On the very day that Hyakutake took command of the 17th Army, he was—again like Vandegrift—deprived of one of his finest units, and commanders. The fierce Colonel Kiyono Ichiki was selected to lead his crack regiment of landing troops ashore on Midway. While Hyakutake prepared to fly down to his new headquarters at Rabaul, Colonel Ichiki and his staff boarded battleship Yamato to be briefed on their part in Admiral Yamamoto’s grand design.

Undismayed—for Haruyoshi Hyakutake was a man of optimism and a supreme confidence bordering on arrogance—17th Army’s commander busied himself assembling forces spread throughout China and the Dutch East Indies. He had not the slightest doubt that he would make short work of Moresby, and his only thought for Tulagi was that it would cover his exposed left flank.

And he paid absolutely no attention to the big island with the strange name on the other side of Iron Bottom Bay.

Two days later, not nearly so free of doubt or dismay, Major General Archer Vandegrift sailed from Norfolk, Virginia, for Wellington, New Zealand. With him aboard big Wakefield—the converted passenger liner Manhattan—were the Fifth Marines and most of the Eleventh’s artillery. They sailed under destroyer escort down the perilous Atlantic Coast, silhouetted for German submarines, like so many doomed tankers and merchantmen before them, by the pleasure-as-usual lights of the seashore resorts. They entered the Panama Canal and debouched into the Pacific, where the destroyers left them and later their long-range plane escort.

With only their own speed and a zigzag course to protect them against Japanese submarines, they sailed the vast Pacific in solitude. Only Vandegrift and a few others knew that Wakefield carried enough life jackets and lifeboats for only half the men. But the men were irrepressible. In the only moment of crisis—when Wakefield plowed into an enormous swell and waves of water plunged down open hatches—a lighthearted Marine averted panic with the cry, “Women and children first!”

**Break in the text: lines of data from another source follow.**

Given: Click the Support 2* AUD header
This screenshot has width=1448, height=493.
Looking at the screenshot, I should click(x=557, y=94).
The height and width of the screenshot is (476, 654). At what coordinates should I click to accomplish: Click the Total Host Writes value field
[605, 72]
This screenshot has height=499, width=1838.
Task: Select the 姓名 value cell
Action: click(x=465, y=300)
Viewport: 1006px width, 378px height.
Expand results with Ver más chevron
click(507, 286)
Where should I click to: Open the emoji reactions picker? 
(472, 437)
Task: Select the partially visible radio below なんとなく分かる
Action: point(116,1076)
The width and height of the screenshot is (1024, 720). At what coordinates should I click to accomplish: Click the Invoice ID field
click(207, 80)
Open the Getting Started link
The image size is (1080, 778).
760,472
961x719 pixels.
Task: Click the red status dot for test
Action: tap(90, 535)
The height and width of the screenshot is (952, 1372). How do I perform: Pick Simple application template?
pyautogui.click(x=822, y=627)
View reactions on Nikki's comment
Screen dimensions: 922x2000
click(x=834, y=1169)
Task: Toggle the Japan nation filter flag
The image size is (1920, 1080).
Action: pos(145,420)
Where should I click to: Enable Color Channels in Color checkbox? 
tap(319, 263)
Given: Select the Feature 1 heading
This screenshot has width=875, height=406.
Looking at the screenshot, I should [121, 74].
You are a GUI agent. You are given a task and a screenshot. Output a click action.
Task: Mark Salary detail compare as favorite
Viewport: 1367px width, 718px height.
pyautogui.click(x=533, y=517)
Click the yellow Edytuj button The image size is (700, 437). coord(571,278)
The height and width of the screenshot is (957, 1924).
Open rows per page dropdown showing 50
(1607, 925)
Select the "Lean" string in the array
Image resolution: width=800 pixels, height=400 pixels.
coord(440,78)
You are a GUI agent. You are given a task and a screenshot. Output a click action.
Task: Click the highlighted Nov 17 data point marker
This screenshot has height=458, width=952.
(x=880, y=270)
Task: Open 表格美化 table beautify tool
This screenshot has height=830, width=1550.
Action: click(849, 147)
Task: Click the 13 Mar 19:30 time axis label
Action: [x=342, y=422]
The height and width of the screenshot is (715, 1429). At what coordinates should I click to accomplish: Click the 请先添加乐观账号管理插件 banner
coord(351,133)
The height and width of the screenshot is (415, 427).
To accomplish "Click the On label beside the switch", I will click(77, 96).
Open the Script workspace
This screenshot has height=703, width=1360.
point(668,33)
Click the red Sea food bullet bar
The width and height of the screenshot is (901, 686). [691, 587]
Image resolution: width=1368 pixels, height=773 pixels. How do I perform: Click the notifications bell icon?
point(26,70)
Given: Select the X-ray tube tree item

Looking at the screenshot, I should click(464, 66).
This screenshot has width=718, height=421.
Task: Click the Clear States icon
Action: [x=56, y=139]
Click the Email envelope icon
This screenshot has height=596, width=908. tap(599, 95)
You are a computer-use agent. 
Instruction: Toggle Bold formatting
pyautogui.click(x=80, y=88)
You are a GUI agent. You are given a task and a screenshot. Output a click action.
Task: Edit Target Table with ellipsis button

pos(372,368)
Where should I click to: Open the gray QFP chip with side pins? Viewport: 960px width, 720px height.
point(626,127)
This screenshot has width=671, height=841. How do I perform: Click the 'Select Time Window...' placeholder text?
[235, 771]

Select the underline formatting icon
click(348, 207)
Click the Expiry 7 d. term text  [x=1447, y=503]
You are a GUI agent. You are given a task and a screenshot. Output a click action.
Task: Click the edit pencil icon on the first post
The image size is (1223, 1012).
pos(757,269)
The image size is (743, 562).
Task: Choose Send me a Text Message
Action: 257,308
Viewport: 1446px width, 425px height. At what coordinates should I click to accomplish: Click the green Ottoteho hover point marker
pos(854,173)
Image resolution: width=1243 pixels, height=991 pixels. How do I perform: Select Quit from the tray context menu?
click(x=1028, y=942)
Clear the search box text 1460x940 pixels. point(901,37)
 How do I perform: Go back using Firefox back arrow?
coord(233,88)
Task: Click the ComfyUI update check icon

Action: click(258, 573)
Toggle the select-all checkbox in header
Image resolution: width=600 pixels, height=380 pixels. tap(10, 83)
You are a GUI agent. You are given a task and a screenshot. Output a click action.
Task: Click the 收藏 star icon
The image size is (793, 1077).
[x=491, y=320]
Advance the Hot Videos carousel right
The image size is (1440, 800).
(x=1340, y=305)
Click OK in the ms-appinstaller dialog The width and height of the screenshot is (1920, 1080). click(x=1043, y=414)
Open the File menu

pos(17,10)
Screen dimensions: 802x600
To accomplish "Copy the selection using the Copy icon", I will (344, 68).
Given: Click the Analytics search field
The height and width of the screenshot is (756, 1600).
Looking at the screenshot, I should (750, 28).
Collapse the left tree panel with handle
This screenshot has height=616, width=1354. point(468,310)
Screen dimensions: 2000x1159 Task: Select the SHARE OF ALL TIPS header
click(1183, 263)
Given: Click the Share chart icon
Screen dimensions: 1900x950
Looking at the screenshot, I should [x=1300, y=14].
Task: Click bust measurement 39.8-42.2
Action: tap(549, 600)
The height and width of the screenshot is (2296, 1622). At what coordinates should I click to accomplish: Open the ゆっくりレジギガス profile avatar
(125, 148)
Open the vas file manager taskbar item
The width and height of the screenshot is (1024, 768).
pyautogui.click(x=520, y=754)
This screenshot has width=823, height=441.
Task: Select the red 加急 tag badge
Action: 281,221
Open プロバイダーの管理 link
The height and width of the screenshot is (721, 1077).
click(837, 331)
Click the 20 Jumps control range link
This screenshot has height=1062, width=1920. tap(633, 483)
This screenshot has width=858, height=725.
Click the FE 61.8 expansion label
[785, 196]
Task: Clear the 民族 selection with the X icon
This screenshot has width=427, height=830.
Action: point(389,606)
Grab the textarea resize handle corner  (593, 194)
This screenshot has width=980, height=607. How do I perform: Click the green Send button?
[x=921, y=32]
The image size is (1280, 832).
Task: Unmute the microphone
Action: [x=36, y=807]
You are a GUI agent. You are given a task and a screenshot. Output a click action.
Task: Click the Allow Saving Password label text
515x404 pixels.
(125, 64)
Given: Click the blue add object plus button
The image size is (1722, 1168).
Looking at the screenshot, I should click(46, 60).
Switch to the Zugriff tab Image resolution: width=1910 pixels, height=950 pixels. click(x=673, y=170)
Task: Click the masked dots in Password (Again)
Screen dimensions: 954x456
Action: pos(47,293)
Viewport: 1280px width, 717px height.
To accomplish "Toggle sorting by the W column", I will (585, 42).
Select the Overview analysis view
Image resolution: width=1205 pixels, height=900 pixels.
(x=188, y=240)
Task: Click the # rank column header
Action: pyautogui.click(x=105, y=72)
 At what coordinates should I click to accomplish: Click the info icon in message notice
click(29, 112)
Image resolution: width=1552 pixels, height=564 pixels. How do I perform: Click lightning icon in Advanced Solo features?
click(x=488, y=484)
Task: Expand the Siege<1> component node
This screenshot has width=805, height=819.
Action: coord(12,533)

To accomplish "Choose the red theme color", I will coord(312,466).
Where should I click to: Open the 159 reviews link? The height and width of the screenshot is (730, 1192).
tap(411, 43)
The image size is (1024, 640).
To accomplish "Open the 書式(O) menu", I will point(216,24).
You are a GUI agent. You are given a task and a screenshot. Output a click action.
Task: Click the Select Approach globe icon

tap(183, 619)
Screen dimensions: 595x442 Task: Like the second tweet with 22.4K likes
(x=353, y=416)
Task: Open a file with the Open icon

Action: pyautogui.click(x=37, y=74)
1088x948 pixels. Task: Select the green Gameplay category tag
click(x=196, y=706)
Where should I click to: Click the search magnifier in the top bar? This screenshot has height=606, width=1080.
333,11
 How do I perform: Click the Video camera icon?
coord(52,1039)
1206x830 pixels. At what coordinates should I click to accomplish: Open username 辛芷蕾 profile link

It was May 27—Japan’s Navy Day, the date upon which the immortal Admiral Heihachiro Togo had annihilated the Russian Fleet at Tsushima—and today, thirty-seven years later, Admiral Yamamoto was leading Combined Fleet to Midway.

Yamamoto himself was aboard Yamato, the 64,000-ton battleship which was easily the mightiest ship afloat. Yamato mounted nine 18.1-inch[5] guns firing 3200-pound shells, 500 pounds heavier than the 16-inch projectiles fired by the best of the American battleships. One of her turrets weighed as much as a big destroyer and her sides were armored with steel sixteen inches thick. She was the symbol of Japan’s naval strength, this monster battleship, and Yamamoto gloried in her power. Here, as she lay at anchor at Hashirajima in the Inland Sea, the admiral had worked out the final details of the operation which was to destroy American seapower in the Pacific.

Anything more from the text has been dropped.